Проклятущее соревнование «ой» за звание лучшего мужа. Я понимаю, что у меня будет по-другому, злюсь больше, но по факту мне просто больно. Забудь об этом. Вообще, обо всей беременной романтике позабудь, ага! Не будет так. Финита.
Бросаю быстрый взгляд на Эмиля. Интересно, о чем он думает?
Отвожу глаза. Нет, неинтересно. Я всегда знала, что задавать некоторые вопросы нельзя. Примерно с десяти лет, когда мне запретили заводить собачку.
Мой дедушка занимается собаками. Это да. Но это серьезные собаки, понимаете? Он разводит немецких овчарок. И не просто каких-то там, в добрые руки и любящую семью — не-а. Он занимается разведением служебных собак, а это означает одно. Жесткая дрессура и воспитание. Мне нельзя было заводить милого песика, потому что собаки — звери структурные. Их нельзя отвлекать. Моя бы отвлекала и рушила дисциплину. Точка.
Пока мне это объясняли, я мотала на ус другое, глотая слезы: не задавай вопросов, на которые не хочешь слышать ответов. Это аксиома. Проще жить будет, малыш.
- Батаевы? – милая девушка с каре называет фамилию, и до меня не сразу доходит, что она называет ее во множественном числе.

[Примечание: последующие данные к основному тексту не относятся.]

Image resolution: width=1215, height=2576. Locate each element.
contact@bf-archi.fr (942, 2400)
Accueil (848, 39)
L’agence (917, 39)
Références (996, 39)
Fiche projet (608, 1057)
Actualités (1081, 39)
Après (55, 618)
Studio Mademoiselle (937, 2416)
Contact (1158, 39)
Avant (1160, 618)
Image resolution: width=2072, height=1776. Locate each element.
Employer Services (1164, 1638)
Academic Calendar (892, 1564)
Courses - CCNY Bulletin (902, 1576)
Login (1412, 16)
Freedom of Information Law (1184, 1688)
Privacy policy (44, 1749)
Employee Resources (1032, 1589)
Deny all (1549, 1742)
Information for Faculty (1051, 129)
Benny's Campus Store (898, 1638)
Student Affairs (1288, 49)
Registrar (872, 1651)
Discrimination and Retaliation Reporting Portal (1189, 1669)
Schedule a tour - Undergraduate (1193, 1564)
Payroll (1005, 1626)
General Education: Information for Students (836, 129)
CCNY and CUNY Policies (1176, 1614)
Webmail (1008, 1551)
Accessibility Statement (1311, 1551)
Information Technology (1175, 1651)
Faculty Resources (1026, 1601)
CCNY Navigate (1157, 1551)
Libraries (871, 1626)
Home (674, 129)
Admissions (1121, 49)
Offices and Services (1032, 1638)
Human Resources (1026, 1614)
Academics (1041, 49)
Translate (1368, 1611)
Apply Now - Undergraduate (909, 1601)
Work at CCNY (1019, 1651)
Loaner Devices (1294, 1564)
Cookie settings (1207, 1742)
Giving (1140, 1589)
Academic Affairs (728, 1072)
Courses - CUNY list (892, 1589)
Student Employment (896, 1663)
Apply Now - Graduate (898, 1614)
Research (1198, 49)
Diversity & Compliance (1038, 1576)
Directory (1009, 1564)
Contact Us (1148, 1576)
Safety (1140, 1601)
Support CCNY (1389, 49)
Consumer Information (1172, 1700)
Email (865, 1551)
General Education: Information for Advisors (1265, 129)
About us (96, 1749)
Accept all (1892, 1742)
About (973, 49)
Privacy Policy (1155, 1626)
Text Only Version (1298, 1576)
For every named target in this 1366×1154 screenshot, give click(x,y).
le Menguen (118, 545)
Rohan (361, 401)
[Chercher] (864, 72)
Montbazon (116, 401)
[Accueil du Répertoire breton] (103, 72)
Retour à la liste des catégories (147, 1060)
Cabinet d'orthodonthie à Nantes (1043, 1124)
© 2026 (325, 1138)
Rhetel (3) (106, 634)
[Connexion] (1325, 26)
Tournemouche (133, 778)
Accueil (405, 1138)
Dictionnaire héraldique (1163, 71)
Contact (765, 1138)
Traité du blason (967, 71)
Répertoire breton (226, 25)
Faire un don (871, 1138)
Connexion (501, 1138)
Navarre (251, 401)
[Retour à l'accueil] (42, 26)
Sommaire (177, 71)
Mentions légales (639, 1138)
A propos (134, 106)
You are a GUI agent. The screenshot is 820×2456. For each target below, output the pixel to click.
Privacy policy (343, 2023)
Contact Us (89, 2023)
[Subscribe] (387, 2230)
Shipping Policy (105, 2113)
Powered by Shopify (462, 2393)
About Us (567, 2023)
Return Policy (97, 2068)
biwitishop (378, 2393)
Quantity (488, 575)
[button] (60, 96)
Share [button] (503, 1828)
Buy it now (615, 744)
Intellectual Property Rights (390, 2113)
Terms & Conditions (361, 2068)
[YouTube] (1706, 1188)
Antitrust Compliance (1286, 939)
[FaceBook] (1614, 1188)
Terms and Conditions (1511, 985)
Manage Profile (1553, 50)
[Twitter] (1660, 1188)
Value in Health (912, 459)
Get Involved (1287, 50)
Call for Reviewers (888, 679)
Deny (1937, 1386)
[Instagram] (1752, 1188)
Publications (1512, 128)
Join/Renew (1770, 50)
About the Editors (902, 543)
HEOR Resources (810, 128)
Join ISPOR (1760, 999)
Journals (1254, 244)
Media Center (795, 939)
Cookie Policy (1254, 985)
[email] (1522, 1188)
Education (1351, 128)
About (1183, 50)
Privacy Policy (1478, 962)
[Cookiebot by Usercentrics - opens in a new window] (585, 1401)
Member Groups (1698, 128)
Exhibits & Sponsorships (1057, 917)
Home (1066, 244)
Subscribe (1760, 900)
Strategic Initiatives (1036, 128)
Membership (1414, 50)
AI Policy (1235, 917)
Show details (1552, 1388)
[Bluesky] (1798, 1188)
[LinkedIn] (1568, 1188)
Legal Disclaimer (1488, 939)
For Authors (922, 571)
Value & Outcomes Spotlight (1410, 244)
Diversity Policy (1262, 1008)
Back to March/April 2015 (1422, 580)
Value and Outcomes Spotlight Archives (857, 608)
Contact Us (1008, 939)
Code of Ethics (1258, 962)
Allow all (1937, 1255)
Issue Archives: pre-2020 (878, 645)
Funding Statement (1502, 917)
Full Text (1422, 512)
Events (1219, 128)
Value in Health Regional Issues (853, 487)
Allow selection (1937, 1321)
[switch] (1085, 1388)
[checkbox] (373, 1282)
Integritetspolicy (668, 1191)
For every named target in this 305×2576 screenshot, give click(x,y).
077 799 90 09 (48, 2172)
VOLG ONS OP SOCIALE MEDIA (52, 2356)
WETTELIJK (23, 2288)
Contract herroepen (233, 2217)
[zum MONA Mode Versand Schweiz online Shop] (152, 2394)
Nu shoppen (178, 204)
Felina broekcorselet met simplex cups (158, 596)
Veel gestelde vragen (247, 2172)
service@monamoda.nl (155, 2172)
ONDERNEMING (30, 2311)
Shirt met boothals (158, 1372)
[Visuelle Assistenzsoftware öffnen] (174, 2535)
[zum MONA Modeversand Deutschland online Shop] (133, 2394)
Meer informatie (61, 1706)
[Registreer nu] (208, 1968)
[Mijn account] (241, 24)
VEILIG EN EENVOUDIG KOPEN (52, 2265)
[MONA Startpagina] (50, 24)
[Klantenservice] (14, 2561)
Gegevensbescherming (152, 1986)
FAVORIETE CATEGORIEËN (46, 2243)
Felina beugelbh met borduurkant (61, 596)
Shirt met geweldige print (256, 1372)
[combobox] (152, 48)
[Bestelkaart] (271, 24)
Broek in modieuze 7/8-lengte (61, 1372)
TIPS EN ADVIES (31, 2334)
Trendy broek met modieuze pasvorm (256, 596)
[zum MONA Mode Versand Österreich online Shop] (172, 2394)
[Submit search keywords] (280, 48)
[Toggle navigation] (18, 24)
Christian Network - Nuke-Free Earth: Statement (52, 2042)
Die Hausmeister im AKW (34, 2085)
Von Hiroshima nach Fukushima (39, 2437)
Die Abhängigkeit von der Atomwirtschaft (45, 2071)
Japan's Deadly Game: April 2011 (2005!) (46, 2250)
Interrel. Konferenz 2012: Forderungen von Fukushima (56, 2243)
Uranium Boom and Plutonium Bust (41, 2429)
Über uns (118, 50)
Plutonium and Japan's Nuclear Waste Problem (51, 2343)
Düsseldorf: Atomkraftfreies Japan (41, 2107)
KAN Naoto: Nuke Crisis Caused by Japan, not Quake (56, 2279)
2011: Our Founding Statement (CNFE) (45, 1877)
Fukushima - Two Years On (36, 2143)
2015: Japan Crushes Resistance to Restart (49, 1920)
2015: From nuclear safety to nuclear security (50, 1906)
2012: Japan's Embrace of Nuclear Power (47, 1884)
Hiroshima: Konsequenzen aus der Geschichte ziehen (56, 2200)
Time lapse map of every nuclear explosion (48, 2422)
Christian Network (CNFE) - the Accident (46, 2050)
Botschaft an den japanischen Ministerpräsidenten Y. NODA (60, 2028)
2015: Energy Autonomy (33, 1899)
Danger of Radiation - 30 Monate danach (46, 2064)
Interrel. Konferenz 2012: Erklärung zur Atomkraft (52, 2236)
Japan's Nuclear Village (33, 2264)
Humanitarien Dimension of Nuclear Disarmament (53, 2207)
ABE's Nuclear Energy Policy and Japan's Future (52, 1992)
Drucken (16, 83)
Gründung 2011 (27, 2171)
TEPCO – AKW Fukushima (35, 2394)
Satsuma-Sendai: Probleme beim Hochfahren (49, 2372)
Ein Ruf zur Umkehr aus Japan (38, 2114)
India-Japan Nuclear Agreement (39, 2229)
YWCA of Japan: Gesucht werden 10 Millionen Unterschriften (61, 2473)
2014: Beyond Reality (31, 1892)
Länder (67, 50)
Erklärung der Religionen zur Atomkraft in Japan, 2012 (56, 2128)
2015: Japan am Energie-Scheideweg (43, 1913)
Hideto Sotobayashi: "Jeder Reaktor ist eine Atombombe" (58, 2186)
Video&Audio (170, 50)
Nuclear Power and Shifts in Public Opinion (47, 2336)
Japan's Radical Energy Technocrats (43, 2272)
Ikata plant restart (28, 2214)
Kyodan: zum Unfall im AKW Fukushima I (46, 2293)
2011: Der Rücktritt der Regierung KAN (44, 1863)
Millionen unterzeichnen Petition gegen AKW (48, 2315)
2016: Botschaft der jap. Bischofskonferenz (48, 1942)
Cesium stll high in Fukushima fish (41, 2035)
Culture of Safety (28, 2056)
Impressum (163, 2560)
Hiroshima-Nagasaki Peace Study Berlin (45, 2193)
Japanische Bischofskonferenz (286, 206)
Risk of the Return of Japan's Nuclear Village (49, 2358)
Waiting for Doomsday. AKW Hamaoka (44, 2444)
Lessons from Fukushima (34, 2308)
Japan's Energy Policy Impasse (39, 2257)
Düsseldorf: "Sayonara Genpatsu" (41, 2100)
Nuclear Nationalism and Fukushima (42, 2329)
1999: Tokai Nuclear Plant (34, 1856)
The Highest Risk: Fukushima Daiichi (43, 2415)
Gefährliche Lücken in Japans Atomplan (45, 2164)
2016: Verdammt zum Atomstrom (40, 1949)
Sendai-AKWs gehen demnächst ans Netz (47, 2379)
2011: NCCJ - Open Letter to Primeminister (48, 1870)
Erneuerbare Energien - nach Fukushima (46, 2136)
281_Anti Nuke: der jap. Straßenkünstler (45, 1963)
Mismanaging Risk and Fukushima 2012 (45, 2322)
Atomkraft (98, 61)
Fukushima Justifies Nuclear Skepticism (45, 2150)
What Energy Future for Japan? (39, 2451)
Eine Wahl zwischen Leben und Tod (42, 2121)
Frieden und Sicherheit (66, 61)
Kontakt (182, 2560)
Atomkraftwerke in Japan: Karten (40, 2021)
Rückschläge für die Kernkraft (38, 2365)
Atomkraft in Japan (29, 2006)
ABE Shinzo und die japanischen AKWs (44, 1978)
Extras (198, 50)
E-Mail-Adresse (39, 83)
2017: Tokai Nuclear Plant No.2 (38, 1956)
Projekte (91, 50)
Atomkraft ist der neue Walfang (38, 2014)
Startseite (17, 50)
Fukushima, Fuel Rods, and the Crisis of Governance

Психую, резко встаю и прохожу мимо. Эмиль позади цыкает.
Пытка, не иначе как!
Ха-ха! Как же я ошибалась…
Нет, конечно. Сначала мне все очень даже по душе было. Милая тетенька-доктор понравилась мне и в первый раз. Она оказалась очень приятной женщиной с мягкой улыбкой и спокойным голосом. Вообще, она сама по себе квинтэссенция уверенности и спокойствия. Очень тактичная. Мягко задавала вопросы, записывала на анализы, объясняла мне про питание. Теперь мне, кстати, нельзя есть суши, что стало особой трагедией. Я сижу на ПП, но раз в неделю позволяю себе такую вот шалость. Теперь шалость придется заменить чем-то другим.
Вздыхаю и залезаю в кресло, куда меня приглашают взмахом руки и очередной улыбкой. Кстати, фраза «расставьте ноги пошире», не звучит в ее исполнении отвратительно.
Я даже не покраснела.
Эмиль, слава богу, остался стоять за ширмой. Я поблагодарила Всевышнего за то, что ему хватило на это мозгов и такта. Конечно, он потом зашел, но было уже нормально.
А дальше случилось чудо…
- Вот это ваш малыш.
Нет, я не об этом чуде, потому что в этот момент мне захотелось зарыдать. На экране аппарата я не увидела ничего. То есть СОВСЕМ НИЧЕГО. Я кивала, как болванчик, улыбалась, а в душе билась в истерике. Как я справлюсь с материнством, если НЕ МОГУ УВИДЕТЬ СОБСТВЕННОГО РЕБЕНКА?! ГДЕ ОН?! ГДЕ-Е-Е?!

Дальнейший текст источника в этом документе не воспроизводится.